JESI – Imprevedibile e anticonvenzionale. Complesso nella sua apparente semplicità. Questo fu Giovanni Battista Pergolesi. Così lo descrive Lucio Gregoretti, fra i più importanti compositori di opere di teatro musicale, musica sinfonica, da camera e musica elettroacustica, nonché autore del coinvolgente e e multiforme “linguaggio” sonoro che guida “Il colore del sole”, l’opera più attesa della XVII edizione del Festival Pergolesi Spontini in scena venerdì 8 settembre, al Teatro Pergolesi di Jesi (ore 21). Un Festival dedicato al “Falso D’Autore”, tema quantomai azzeccato per questa eclettica rappresentazione che approda sul palco del Massimo jesino, ispirata al diario di Michelangelo Merisi, in arte Caravaggio, inventato – o sarebbe meglio dire immaginato – da Andrea Camilleri.
Atto unico per la direzione di Gabriele Bonolis e la regia di Cristian Taraborrelli, “Il colore del sole” andrà in prima esecuzione nazionale ed è ispirato alla fase della vita di Caravaggio più oscura (gli anni della fuga da Malta), in cui lo scrittore siciliano immagina di venire a contatto con un diario inedito dell’artista, dal quale riesce a copiare alcune pagine. Un allestimento della Fondazione Pergolesi Spontini realizzato in coproduzione con il Teatro Comunale Luciano Pavarotti di Modena ed in collaborazione con Roma Sinfonietta e Accademia d’Arte Lirica di Osimo.
Gregoretti, come mai questo debutto a Jesi?
«Avevo in mente da tempo questo progetto e il maestro De Vivo (direttore artistico della Fondazione Pergolesi Spontini ndr.) è stato, fin dall’inizio, fra le persone più interessate e incuriosite da tale idea. Ne abbiamo parlato molto insieme, ci abbiamo lavorato e mi ha dato preziosi consigli. Poi si è presentata l’opportunità di metterlo in scena e non me la sono lasciata sfuggire. Fra l’altro il tema del Festival è il “falso d’autore”, l’occasione ideale. Ben volentieri, pertanto, mi sono messo a curare gli aspetti realizzativi dell’opera».

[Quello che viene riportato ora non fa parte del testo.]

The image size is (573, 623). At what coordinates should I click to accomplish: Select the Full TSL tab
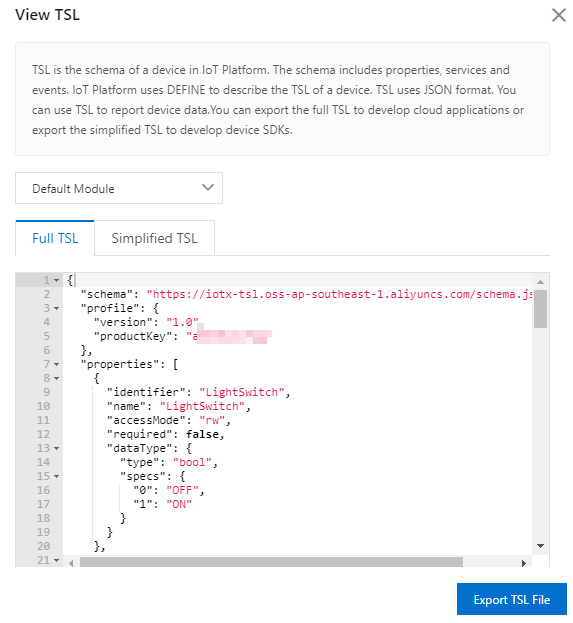click(55, 238)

Quali sono le peculiarità de “Il colore del sole”? Cosa dobbiamo aspettarci?
«Direi che sono molteplici. Innanzitutto è un’opera tratta da un romanzo anomalo, caratterizzato da una narrazione frammentaria. Un racconto suddiviso in due parti, dove lo scrittore è nello stesso tempo protagonista e “narratore”. La rappresentazione sarà pertanto condotta da un attore accompagnato da un doppio quartetto vocale che interviene in alcuni momenti, interpretando personaggi e commentando azioni».

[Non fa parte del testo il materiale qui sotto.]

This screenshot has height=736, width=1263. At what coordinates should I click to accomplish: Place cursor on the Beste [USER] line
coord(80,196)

In che modo ha delineato in musica la vita di Caravaggio e cosa, in particolare, l’ha colpita?
«Michelangelo Merisi è un grandissimo artista, ma anche un assassino, che già di per se è un aspetto interessante. Devo dire tuttavia che, più che la sua vicenda umana, è stato il romanzo di Camilleri a colpirmi, la sua fantasia che galoppa fra personaggi dell’epoca, frammenti di vita e dettagli inventati che la storiografia ufficiale non conosce. Mi piaceva affrontare un lavoro di teatro musicale, creando una commistione fra la musica barocca e il linguaggio musicale di oggi. Qua e là spargo madrigali e composizioni polifoniche, cifre stilistiche contemporanee e allusioni al barocco. Volevo “disegnare” musicalmente una storia che vivesse di allusioni, riferimenti e vocazioni. Spero di aver ottenuto un risultato convincente. Di sicuro, la bravura e la professionalità del cast, della regia e della direzione mi hanno agevolato».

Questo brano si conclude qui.